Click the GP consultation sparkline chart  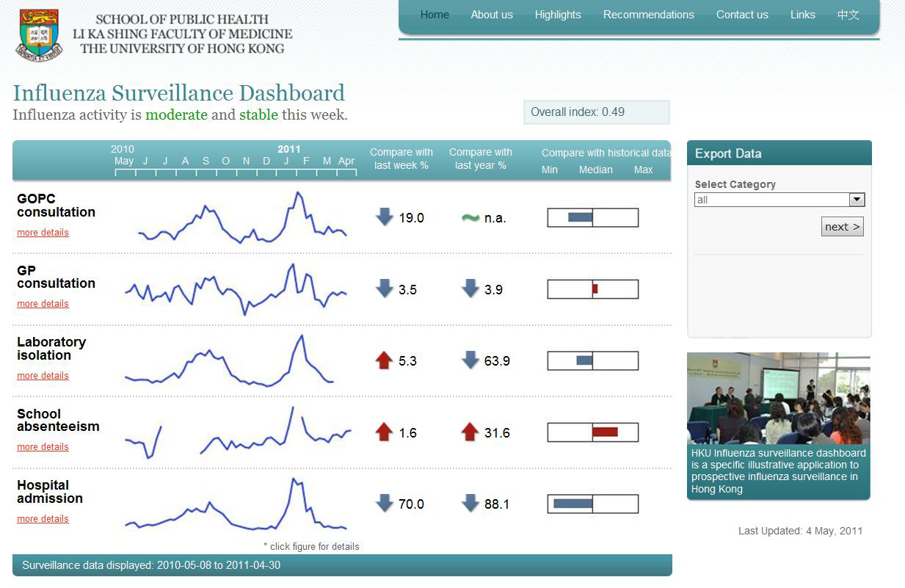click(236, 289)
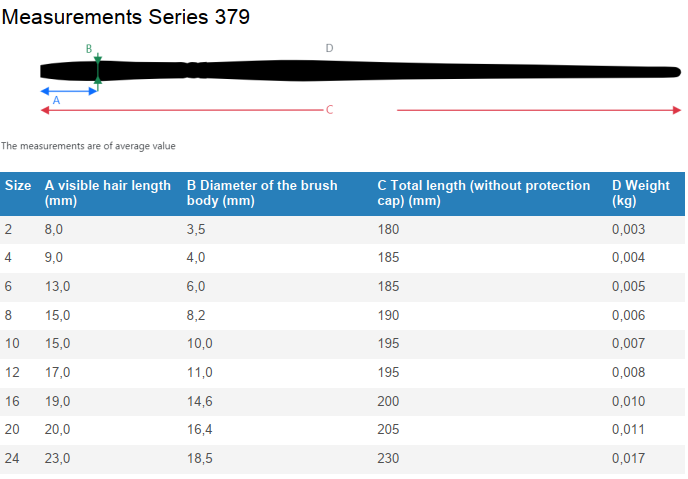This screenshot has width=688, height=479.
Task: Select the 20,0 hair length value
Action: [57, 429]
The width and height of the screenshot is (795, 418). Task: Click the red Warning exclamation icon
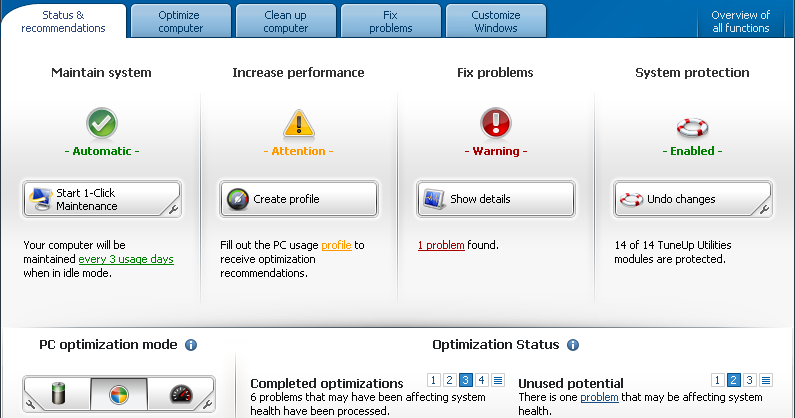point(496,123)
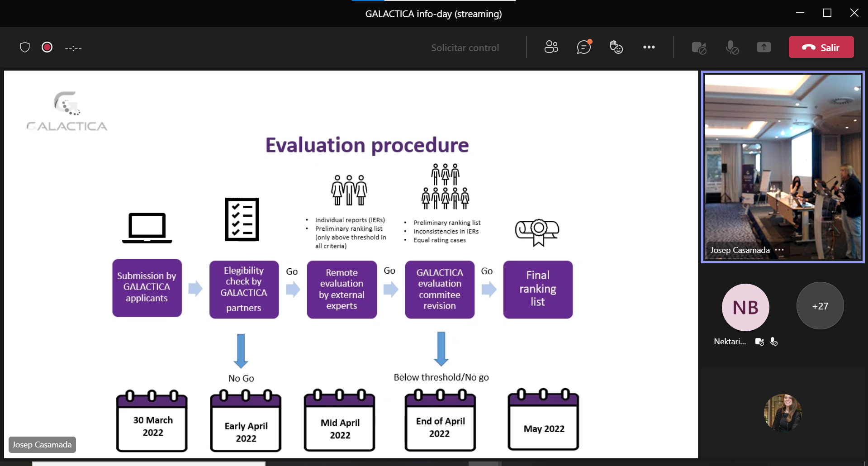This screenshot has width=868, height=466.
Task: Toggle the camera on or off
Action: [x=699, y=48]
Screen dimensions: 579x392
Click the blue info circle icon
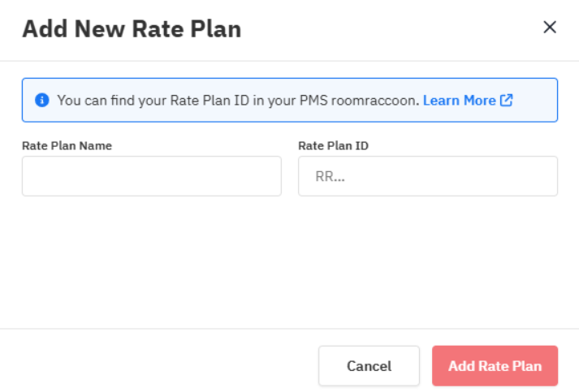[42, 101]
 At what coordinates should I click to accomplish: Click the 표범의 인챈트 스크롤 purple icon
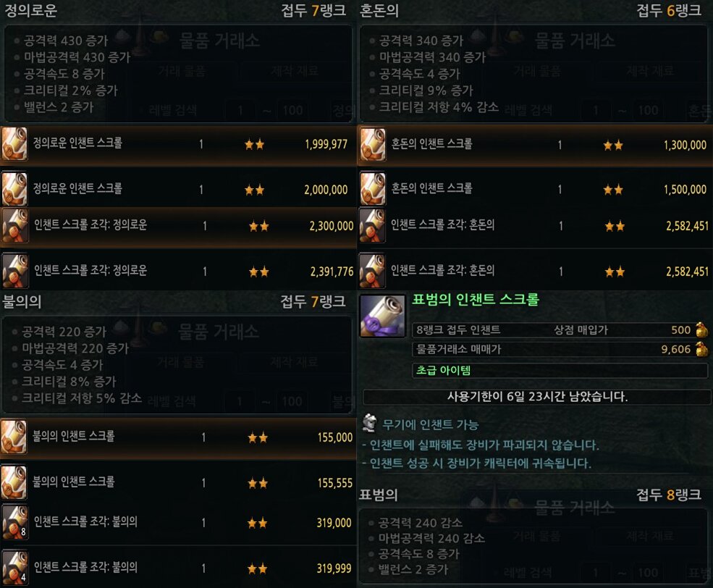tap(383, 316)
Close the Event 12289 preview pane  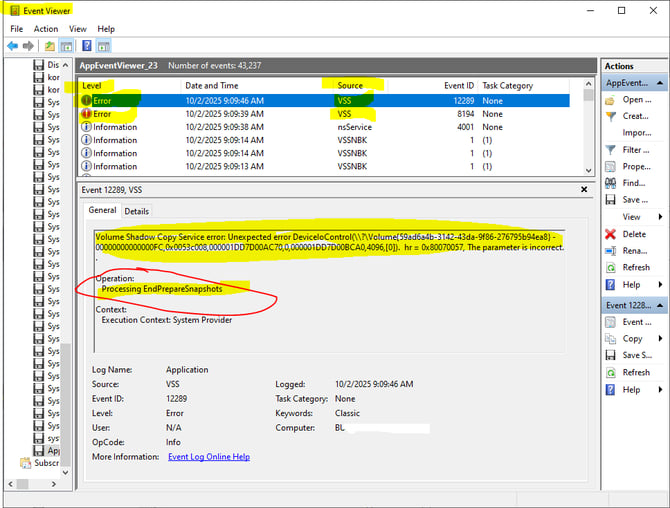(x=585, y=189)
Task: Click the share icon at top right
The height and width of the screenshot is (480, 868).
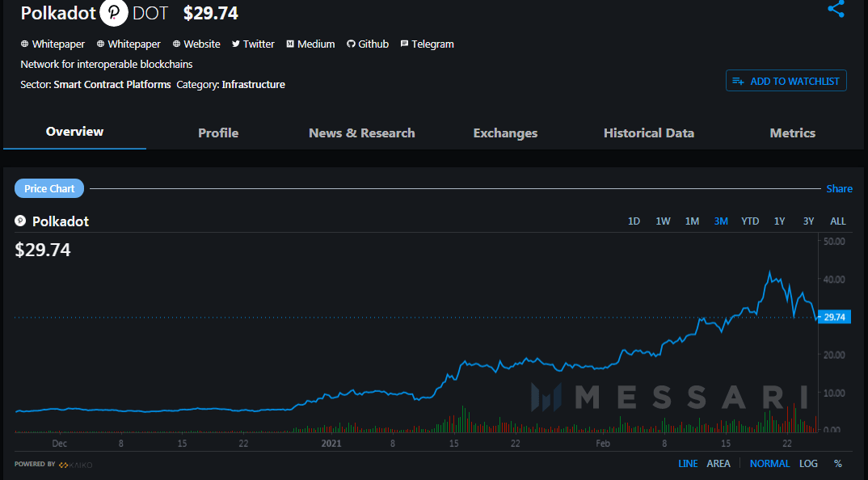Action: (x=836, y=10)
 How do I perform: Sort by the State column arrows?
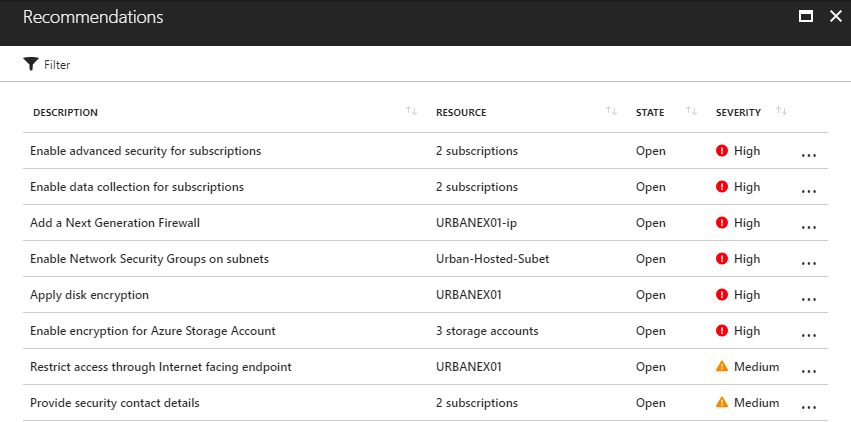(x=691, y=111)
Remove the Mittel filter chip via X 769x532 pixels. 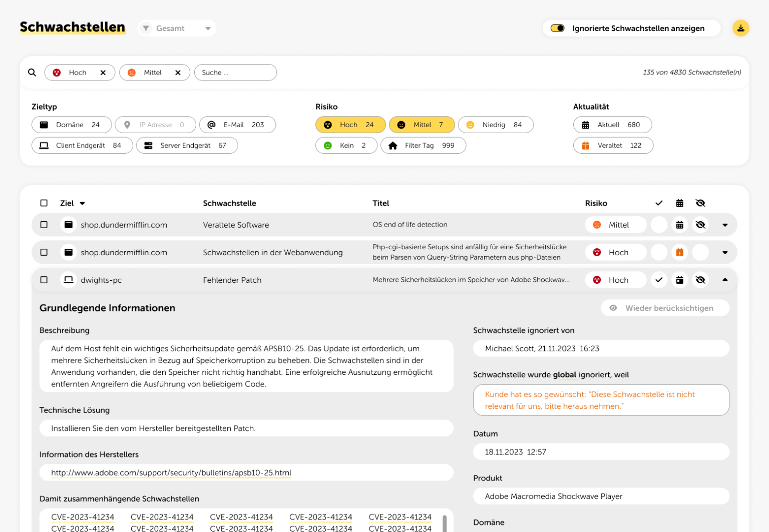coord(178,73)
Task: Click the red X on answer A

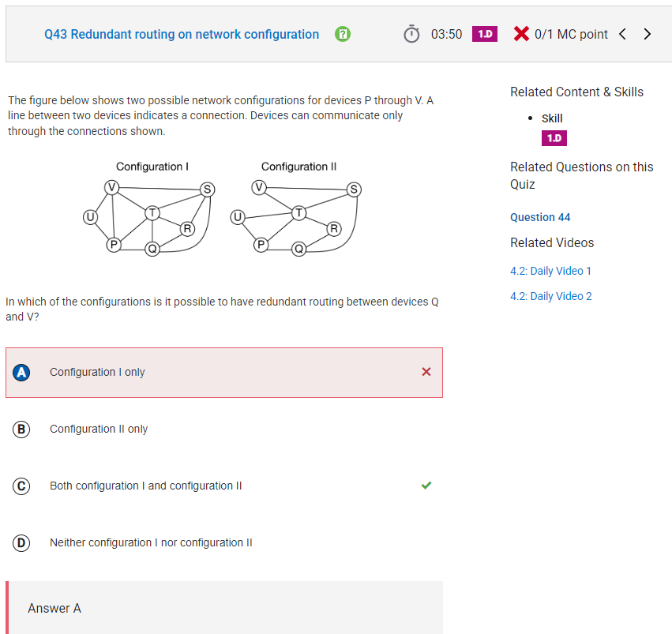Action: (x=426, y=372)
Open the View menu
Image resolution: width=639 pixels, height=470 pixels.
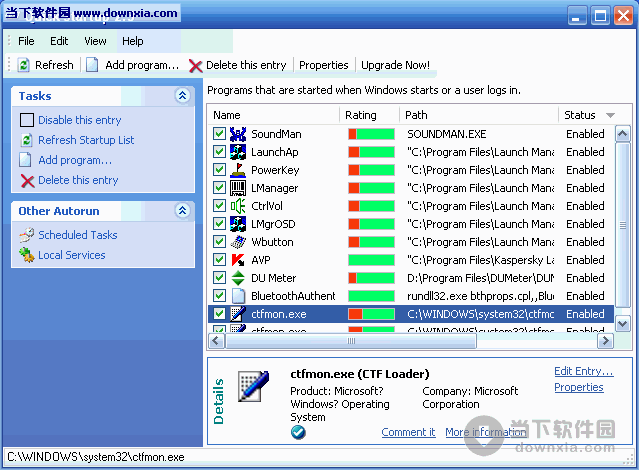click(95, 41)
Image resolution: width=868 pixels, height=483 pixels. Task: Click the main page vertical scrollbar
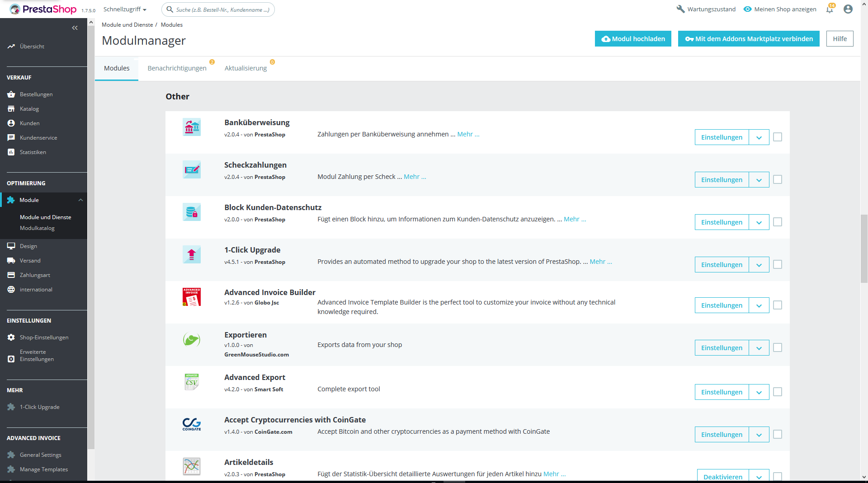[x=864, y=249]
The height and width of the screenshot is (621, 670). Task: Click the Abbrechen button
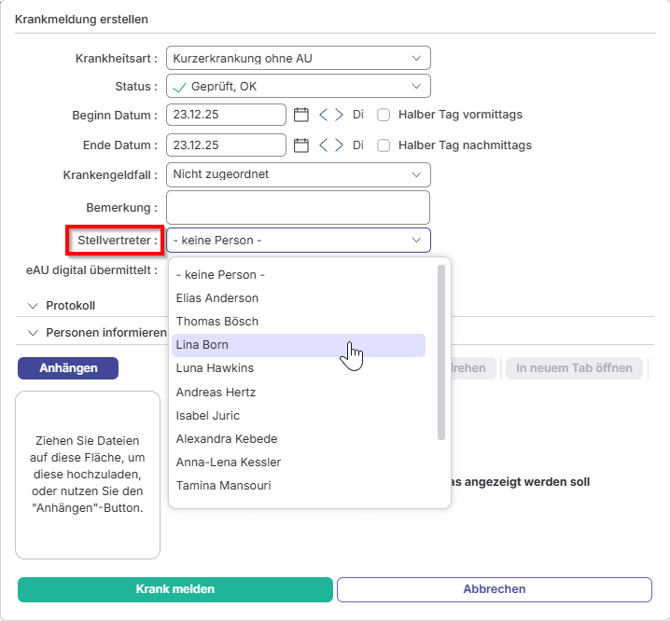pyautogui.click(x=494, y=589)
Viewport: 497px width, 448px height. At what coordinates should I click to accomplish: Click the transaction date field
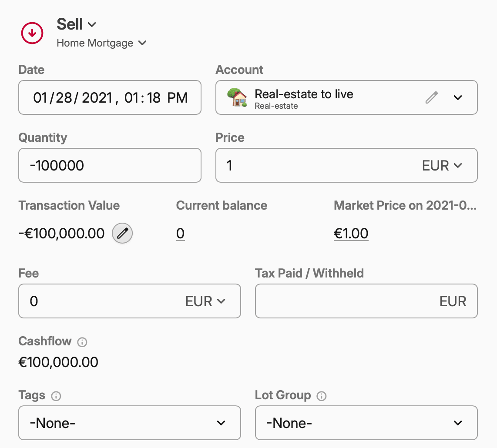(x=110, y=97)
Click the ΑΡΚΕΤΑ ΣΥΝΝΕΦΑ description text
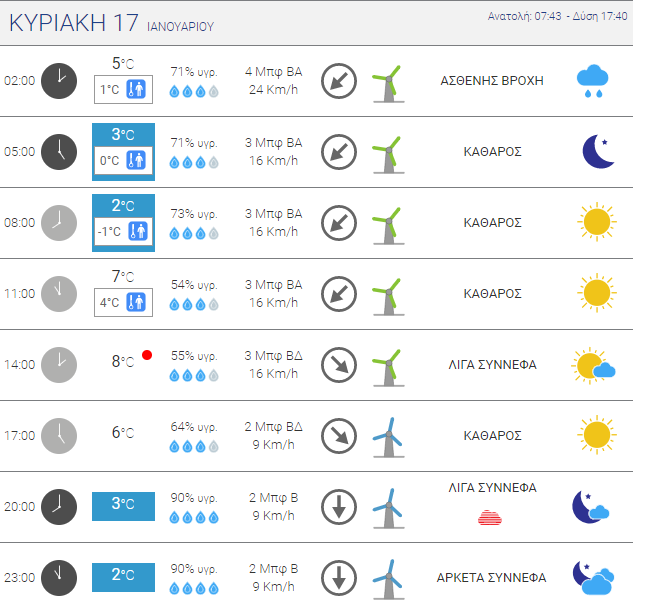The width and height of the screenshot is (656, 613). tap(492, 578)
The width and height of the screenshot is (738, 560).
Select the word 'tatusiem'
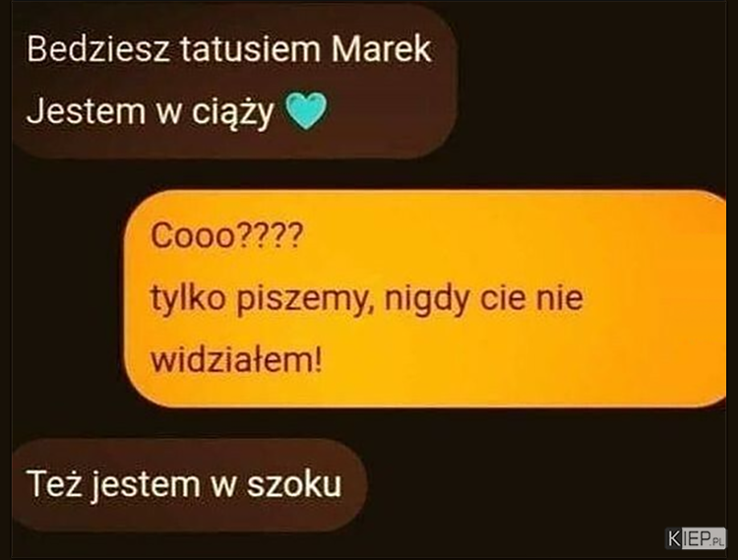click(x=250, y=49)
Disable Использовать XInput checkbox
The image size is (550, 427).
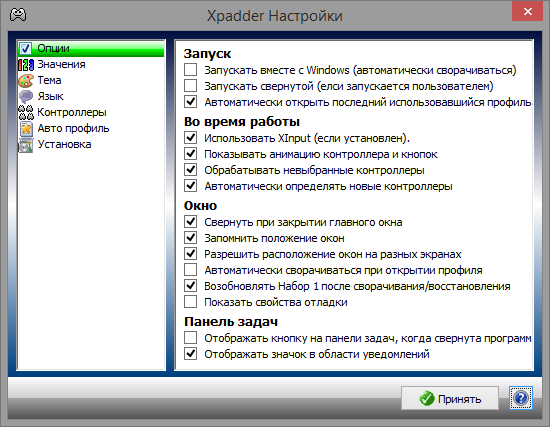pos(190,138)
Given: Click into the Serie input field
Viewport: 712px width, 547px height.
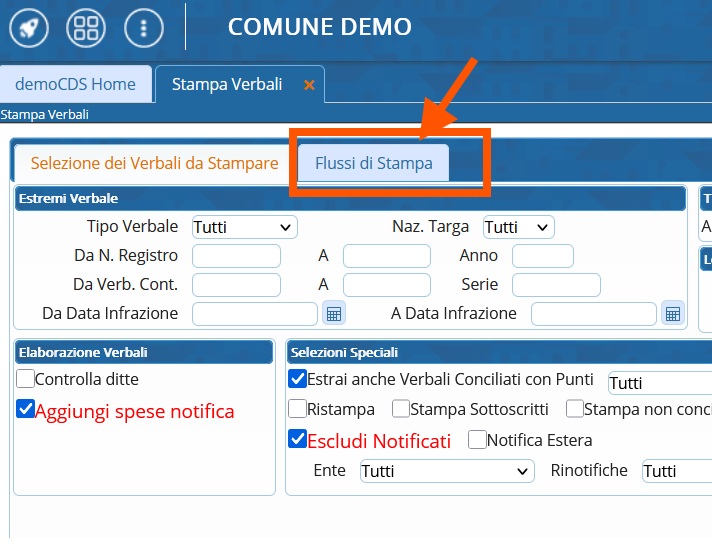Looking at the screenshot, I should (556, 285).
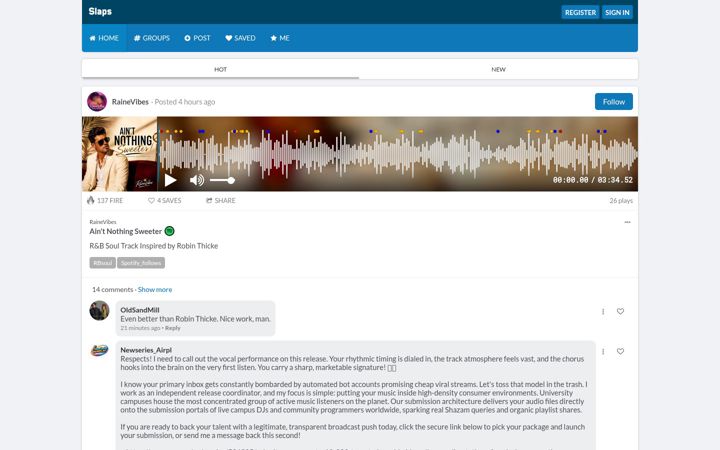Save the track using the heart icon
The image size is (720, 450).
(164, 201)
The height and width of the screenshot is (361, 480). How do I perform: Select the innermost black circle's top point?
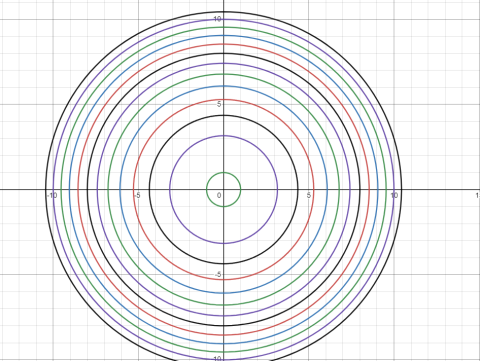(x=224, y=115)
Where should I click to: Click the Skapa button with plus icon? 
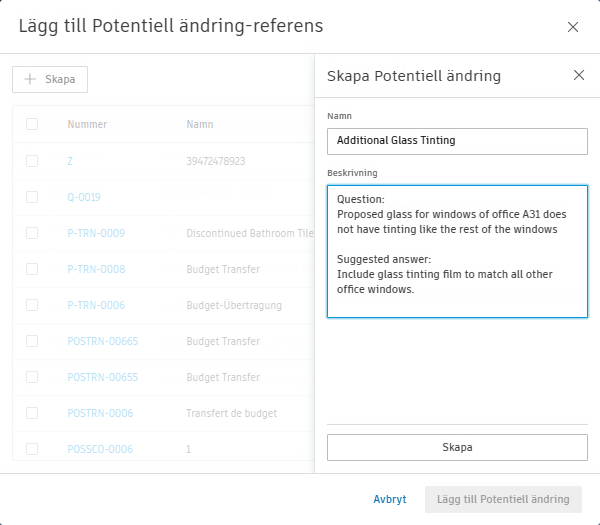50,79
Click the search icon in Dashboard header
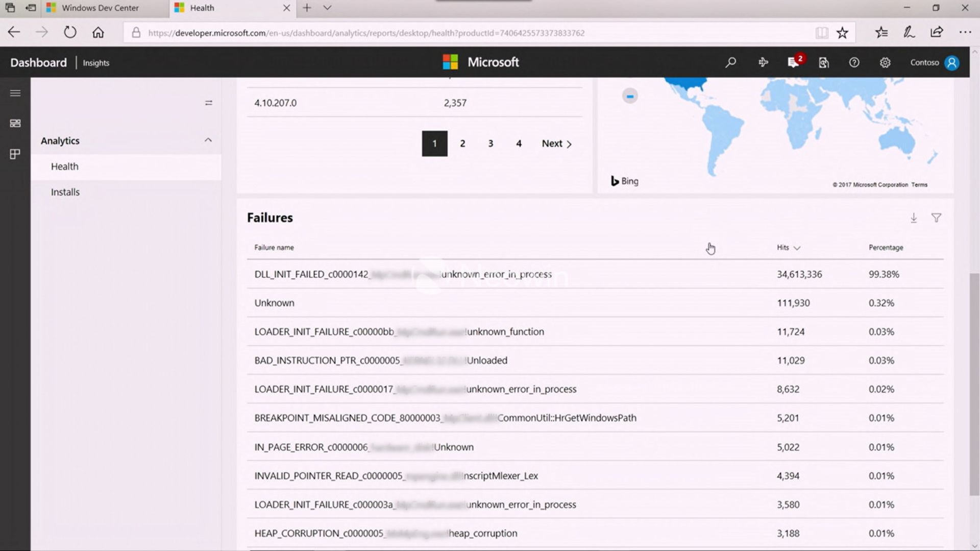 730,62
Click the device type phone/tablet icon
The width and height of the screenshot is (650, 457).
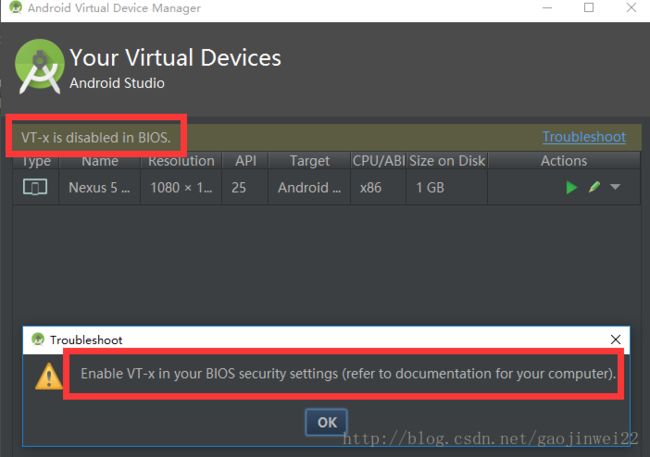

+++

What you should do
The lines wanted run from the line containing "Click the ΑΡΚΕΤΑ ΣΥΝΝΕΦΑ description text" through the end of the entries; return them exactly, both ends included, and keep pictures out.

Solution to this problem
Click the ΑΡΚΕΤΑ ΣΥΝΝΕΦΑ description text
The width and height of the screenshot is (656, 613). tap(492, 578)
The width and height of the screenshot is (738, 560).
Select the word 'tatusiem'
click(x=250, y=49)
Disable Использовать XInput checkbox
The image size is (550, 427).
pos(190,138)
Given: Click into the Serie input field
Viewport: 712px width, 547px height.
Looking at the screenshot, I should (556, 285).
Save the track using the heart icon
The image size is (720, 450).
(164, 201)
The height and width of the screenshot is (361, 480). How do I perform: Select the innermost black circle's top point?
(x=224, y=115)
Where should I click to: Click the Skapa button with plus icon? 
50,79
Click the search icon in Dashboard header
 730,62
Click the device type phone/tablet icon
The width and height of the screenshot is (650, 457).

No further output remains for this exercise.